JPH0142726Y2 - - Google Patents

Description

[Detailed description of the invention] (a) Industrial application field The present invention relates to a microwave oven that detects food temperature using an infrared sensor.

(B) Prior Art Recently, microwave ovens have been commercialized that detect food temperature using an infrared sensor and perform microwave heating control based on the detected temperature.

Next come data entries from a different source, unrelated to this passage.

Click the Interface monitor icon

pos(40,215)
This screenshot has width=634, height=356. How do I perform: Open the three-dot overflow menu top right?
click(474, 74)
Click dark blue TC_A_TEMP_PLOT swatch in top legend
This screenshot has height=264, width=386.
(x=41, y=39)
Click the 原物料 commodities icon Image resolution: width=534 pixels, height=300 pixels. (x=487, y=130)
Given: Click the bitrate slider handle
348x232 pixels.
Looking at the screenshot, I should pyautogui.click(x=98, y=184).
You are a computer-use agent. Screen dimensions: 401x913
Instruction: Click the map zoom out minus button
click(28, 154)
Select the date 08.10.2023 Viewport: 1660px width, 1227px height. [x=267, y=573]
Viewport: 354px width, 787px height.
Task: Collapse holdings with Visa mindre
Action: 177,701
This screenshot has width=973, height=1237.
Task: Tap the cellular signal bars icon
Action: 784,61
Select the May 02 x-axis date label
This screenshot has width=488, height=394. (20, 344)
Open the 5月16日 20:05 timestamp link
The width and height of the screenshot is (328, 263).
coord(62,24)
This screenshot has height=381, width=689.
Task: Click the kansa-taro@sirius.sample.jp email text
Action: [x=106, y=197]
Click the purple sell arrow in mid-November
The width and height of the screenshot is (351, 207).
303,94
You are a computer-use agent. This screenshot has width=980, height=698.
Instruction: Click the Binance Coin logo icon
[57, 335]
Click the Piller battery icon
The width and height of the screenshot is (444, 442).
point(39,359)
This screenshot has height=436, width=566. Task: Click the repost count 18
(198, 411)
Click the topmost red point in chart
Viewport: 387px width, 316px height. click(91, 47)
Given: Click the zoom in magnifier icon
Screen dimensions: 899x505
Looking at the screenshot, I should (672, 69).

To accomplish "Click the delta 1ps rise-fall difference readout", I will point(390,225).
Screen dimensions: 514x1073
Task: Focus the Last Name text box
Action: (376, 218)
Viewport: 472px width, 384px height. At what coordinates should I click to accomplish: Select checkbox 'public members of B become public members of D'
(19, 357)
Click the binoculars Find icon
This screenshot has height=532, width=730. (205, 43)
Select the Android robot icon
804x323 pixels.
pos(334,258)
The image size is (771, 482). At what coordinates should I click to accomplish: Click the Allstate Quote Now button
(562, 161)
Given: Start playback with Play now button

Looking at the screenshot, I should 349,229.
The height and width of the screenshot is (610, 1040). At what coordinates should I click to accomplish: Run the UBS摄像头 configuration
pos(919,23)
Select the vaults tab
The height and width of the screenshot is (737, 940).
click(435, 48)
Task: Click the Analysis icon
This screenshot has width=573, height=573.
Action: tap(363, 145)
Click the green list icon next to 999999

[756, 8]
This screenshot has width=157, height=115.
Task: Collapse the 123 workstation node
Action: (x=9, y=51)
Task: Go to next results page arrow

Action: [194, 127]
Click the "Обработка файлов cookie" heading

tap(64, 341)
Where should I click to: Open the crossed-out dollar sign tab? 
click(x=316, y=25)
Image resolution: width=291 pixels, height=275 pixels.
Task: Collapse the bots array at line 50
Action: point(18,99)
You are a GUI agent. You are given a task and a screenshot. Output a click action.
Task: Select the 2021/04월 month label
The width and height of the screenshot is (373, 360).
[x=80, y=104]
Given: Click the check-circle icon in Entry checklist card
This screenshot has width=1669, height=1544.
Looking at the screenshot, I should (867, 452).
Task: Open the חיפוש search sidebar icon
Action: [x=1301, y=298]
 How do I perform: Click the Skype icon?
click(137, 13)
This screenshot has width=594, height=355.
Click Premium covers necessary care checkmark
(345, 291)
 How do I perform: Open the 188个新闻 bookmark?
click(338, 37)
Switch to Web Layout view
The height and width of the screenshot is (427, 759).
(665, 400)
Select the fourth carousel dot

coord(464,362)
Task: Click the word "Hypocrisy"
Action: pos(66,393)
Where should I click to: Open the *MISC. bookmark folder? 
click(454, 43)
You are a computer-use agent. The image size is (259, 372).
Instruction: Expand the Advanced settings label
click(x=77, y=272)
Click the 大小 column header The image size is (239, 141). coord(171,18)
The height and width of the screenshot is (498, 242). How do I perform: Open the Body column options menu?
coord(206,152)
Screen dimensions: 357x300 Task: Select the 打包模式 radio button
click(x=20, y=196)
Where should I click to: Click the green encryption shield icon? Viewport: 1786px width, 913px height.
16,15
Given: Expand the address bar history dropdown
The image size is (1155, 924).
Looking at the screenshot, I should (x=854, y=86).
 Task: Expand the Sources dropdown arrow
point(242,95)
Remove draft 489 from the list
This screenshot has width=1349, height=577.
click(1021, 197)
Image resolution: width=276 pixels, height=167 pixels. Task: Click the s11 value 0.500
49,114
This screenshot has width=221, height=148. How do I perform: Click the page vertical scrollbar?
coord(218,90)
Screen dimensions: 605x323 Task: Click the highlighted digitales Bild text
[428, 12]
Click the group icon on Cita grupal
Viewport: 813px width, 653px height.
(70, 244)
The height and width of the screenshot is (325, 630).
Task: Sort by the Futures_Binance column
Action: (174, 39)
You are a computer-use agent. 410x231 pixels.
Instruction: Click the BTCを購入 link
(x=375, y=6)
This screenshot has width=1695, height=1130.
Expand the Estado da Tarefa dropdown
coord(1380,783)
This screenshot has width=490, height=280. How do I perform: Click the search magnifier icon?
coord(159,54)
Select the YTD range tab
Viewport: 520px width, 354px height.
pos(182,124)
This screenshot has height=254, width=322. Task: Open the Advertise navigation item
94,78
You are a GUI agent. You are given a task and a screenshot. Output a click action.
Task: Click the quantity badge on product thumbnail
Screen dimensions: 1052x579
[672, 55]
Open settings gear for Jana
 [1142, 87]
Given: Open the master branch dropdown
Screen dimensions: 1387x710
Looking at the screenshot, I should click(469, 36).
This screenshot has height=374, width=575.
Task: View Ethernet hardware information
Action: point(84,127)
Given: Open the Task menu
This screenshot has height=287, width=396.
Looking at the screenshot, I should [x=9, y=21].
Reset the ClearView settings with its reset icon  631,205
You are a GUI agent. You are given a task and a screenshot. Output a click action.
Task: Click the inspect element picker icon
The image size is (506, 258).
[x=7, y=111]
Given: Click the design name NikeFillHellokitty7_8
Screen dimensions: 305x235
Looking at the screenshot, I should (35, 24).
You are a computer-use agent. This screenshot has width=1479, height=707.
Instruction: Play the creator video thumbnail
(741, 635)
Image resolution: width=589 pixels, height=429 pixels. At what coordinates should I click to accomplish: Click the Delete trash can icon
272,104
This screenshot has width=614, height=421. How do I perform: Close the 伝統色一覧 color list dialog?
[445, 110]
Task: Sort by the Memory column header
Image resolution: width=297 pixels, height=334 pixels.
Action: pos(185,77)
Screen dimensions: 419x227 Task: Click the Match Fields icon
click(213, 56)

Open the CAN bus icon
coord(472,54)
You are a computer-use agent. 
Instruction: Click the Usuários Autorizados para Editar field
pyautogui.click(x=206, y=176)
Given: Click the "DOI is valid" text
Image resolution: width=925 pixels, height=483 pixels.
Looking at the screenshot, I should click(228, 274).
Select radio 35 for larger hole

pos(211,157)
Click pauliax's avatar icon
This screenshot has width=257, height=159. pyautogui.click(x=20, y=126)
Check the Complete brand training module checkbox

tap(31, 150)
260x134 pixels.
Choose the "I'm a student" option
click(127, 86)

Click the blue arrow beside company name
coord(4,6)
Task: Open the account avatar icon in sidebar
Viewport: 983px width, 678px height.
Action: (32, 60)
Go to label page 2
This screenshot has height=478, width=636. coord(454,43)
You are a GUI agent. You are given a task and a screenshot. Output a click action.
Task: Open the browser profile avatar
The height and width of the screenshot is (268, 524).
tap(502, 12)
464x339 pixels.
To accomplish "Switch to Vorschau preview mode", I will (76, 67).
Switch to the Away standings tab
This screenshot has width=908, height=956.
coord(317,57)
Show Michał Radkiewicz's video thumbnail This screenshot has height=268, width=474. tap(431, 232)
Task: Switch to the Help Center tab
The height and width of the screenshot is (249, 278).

In such a microwave oven, the infrared rays incident on the infrared sensor must be intermittent, and for this purpose, a perforated disk chopper and a motor for rotating the chopper are provided, and the infrared sensor,
The chopper and motor are housed integrally in the same housing along with a circuit for amplifying and processing the output of the infrared sensor, thereby achieving compactness. In this case, the casing is made of metal and prevents microwaves from undesirably riding on the internal infrared sensor and circuit, thereby suppressing a decrease in the SN ratio. Note that the signal amplified and processed by the above circuit is sent to other circuits outside the above case, but since such a signal has already been amplified, even if the microwave is applied to it, the SN ratio is not very high at this point. If the signal line for transmitting the signal is microwave-shielded, the reduction in the S/N ratio can be further suppressed.

However, with the above configuration, there is a limit to the miniaturization of the chopper and motor itself, and the infrared sensor and the circuit for amplifying and processing the output of the sensor are separate from the chopper and motor due to space considerations. Therefore, even if the casing is made compact, the size is not sufficiently reduced.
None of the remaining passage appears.